Exercise aim: Omit the pictures, then reproduce every remaining record exactly.

Dataset entries:
[Start of section]

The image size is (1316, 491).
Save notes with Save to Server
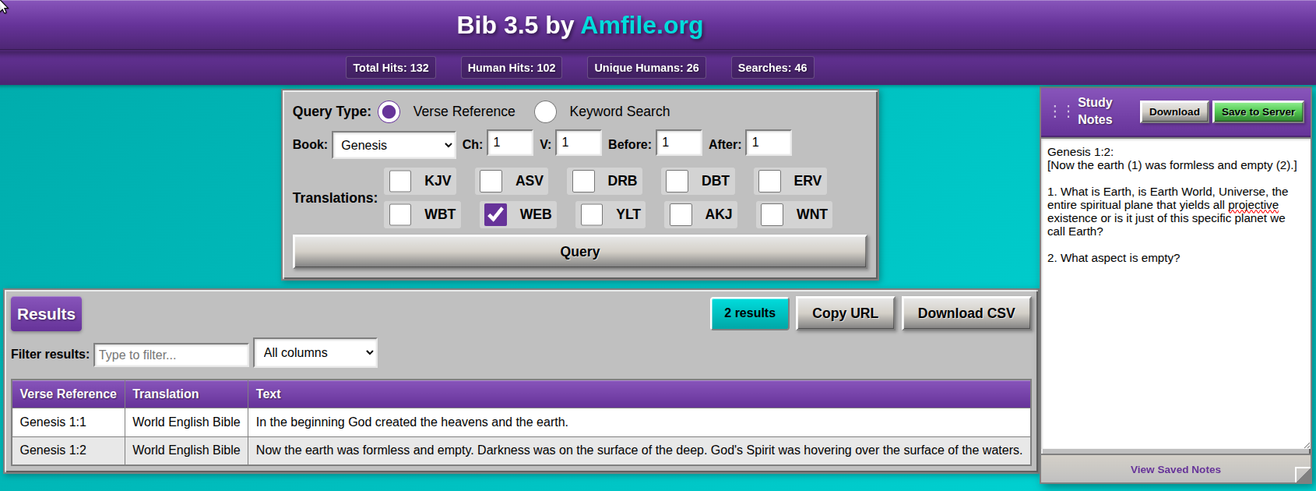[x=1258, y=112]
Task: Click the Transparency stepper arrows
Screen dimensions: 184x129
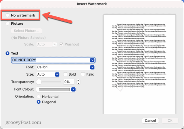Action: pyautogui.click(x=78, y=82)
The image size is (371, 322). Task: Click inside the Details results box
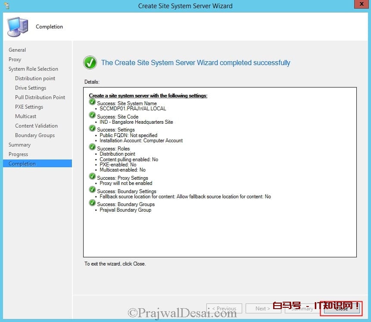[x=220, y=233]
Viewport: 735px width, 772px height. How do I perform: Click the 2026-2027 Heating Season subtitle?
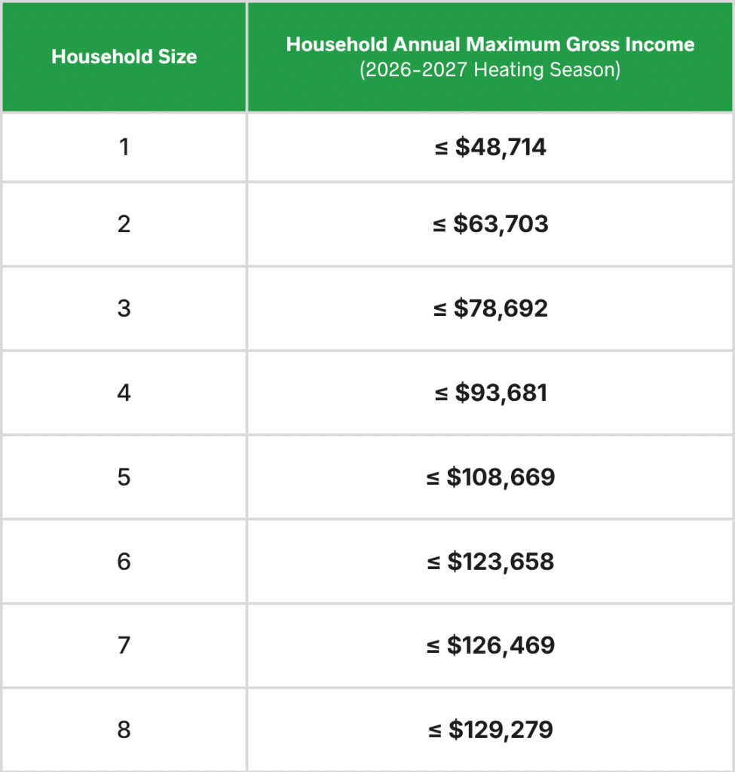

[End of section]

Result of the task:
The image size is (1316, 491).
Save notes with Save to Server
[x=1258, y=112]
Task: Click the Transparency stepper arrows
Screen dimensions: 184x129
Action: pyautogui.click(x=78, y=82)
The image size is (371, 322). Task: Click inside the Details results box
[x=220, y=233]
Viewport: 735px width, 772px height. How do I perform: Click the 2026-2027 Heating Season subtitle?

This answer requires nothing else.